Figure 6 — Posterior distributions showing the estimated information bonus is greater for losses than for gains. The difference between gains and losses in the posterior distributions of the information bonus shows that the estimated information bonus is greater for losses than for gains. This overall shift in the domain of losses is indicative of uncertainty seeking with losses.

Figure 6

Figure 7 - The interaction between reward and uncertainty according to Prospect Theory (A & B) and a Bayesian Shrinkage hypothesis (C & D). (A) Under conditions of uncertainty about rewards, the average utility, ⟨ U(R) ⟩ (black dots), will deviate below the utility of the actual average, U(⟨ R ⟩) (gray dots) in the domain of gains, and above the utility of the mean in the domain of losses. (B) The difference | ⟨ U(R) ⟩ − U(⟨ R ⟩) | is larger in magnitude closer to zero. As a result, Prospect Theory predicts that for gains, the more uncertain option is more aversive than the less uncertain option for low-mean rewards, and less aversive for high-mean rewards; for losses, the more uncertain option is more favorable for small negative losses, and less favorable for large negative losses. (C) The Bayesian Shrinkage hypothesis postulates that the posterior estimate of reward is biased by a prior that is optimistic for losses and pessimistic for gains. (D) The difference between the mean of the posterior distribution and the mean of the likelihood distribution increases further from zero, and increases when the likelihood distribution is more uncertain. As a result, the Bayesian Shrinkage hypothesis predicts that for gains, the more uncertain option becomes more aversive than the less uncertain option as the mean reward increases; for losses, the more uncertain option becomes more preferable as losses increase.

Figure 7

Figure 8 — Model-free analysis of reward magnitude effect is consistent with Bayesian Shrinkage hypothesis.
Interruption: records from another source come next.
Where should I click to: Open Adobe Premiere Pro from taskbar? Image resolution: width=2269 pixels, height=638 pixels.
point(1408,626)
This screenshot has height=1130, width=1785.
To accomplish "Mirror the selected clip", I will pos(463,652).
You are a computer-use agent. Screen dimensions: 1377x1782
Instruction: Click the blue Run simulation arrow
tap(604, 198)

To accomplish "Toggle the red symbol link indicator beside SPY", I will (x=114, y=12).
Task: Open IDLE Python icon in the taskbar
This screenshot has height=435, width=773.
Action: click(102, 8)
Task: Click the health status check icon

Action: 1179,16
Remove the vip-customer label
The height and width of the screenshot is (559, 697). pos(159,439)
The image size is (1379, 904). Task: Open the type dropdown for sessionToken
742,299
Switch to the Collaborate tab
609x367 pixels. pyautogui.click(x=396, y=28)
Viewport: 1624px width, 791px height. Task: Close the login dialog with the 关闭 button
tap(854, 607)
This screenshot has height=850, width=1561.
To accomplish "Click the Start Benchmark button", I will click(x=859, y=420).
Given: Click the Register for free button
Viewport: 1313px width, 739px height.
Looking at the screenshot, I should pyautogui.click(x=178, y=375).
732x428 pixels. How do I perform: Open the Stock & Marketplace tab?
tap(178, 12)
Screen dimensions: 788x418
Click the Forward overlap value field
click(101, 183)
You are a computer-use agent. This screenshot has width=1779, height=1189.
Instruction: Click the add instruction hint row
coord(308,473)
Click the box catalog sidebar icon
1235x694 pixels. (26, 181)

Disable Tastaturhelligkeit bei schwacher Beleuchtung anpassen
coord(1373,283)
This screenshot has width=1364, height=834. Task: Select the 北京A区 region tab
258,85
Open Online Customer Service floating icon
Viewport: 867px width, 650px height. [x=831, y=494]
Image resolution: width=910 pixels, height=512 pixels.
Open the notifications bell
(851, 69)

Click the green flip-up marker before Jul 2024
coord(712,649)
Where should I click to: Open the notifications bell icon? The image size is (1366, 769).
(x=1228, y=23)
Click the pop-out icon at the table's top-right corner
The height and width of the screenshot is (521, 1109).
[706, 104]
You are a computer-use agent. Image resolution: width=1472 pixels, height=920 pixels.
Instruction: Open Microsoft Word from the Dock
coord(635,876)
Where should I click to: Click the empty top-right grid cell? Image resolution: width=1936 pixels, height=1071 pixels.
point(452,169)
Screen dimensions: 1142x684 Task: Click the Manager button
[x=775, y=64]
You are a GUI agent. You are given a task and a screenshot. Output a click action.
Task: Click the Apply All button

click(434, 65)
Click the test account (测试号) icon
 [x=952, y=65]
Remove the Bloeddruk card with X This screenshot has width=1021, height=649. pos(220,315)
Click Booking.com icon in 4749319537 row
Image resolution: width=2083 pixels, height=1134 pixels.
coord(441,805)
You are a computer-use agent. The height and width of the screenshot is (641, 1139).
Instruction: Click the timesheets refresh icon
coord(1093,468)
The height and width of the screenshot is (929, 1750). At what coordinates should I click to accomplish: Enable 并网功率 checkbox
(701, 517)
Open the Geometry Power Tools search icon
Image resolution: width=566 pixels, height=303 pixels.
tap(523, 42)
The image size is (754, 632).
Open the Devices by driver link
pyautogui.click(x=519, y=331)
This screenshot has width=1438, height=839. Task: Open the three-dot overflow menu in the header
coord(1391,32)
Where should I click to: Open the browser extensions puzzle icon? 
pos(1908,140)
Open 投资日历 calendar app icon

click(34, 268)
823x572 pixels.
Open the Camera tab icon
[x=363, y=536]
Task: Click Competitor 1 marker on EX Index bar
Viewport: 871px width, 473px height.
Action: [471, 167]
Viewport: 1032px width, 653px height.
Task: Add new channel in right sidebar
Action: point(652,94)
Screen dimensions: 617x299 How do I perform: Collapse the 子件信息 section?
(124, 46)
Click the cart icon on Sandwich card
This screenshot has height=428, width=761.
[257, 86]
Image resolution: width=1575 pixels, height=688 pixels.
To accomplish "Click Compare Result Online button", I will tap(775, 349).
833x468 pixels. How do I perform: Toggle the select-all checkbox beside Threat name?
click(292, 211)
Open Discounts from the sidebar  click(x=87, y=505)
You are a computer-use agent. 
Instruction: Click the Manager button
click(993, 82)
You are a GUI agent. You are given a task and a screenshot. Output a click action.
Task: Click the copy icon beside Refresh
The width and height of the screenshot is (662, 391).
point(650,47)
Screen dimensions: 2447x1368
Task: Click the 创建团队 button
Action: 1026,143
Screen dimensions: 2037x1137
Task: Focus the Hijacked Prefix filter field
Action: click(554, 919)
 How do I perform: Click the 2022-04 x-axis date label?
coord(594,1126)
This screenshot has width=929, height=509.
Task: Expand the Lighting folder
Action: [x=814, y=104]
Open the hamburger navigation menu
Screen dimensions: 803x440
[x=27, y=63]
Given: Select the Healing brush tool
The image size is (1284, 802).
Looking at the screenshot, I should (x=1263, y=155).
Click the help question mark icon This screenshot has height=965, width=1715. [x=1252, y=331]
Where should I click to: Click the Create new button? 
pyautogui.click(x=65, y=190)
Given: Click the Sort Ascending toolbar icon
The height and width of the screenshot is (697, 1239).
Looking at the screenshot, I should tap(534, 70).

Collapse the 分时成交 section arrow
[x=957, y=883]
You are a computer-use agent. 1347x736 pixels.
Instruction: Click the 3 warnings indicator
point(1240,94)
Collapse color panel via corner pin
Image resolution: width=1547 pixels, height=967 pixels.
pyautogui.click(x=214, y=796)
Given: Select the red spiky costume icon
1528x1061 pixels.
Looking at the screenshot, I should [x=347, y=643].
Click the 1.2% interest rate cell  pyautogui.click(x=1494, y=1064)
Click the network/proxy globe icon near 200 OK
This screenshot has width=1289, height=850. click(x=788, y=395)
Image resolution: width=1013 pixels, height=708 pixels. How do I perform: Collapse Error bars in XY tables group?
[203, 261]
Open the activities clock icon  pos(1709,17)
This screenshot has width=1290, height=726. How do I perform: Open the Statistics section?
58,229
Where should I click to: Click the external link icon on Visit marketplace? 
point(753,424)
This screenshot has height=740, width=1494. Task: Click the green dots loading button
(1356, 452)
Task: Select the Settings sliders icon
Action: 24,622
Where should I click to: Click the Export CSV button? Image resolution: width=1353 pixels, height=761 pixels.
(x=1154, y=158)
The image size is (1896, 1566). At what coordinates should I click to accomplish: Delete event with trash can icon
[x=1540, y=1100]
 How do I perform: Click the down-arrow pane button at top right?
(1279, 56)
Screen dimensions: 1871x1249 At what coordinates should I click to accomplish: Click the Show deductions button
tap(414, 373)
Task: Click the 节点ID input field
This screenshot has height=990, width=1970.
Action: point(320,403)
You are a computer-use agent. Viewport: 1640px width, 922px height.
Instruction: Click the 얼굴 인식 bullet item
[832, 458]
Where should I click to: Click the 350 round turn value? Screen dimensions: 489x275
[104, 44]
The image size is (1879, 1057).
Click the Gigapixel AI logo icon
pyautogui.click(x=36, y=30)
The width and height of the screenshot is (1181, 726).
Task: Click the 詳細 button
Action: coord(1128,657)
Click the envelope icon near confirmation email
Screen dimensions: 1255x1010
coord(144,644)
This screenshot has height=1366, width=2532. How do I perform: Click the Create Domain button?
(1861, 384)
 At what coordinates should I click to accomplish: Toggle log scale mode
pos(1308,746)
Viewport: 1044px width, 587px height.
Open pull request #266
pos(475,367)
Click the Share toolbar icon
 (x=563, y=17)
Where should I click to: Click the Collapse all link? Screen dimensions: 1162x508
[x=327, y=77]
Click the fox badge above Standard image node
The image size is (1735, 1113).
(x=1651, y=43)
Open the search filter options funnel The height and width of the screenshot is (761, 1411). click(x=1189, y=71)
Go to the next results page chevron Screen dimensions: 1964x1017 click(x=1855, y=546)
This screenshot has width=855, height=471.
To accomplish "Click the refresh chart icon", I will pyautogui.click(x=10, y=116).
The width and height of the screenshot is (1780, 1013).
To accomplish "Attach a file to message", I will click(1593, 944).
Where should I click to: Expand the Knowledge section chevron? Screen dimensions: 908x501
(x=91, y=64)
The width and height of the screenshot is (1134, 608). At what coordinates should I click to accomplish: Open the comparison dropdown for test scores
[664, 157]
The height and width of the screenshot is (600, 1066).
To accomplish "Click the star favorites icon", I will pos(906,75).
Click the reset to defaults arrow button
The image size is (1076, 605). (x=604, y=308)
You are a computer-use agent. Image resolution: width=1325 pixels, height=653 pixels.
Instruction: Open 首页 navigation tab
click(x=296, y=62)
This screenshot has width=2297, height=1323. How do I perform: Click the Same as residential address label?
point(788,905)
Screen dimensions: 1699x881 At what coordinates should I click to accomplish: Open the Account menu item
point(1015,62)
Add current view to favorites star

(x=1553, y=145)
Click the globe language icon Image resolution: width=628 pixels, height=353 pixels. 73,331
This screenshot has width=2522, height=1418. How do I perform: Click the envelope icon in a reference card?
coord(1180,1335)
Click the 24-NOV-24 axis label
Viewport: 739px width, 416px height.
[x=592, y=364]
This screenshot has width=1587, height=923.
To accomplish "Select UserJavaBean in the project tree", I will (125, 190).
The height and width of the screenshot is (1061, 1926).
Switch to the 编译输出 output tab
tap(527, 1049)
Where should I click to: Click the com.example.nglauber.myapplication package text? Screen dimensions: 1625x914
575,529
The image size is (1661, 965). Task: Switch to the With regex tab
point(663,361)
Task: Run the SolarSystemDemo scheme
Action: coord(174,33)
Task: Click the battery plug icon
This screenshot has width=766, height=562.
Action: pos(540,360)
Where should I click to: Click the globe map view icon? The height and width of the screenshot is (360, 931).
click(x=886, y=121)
In both horizon conditions, for both losses (A) and gains (B) there is a negative association between mean reward and choice of the more uncertain option, p(high info). Error-bars indicate the standard error of the mean across subjects.

Figure 8

Figure 9 — Distribution of group-level mean of the mean reward scale factor, µγ. In all conditions the µγ is less than zero with high probability, providing strong support for the Bayesian Shrinkage hypothesis.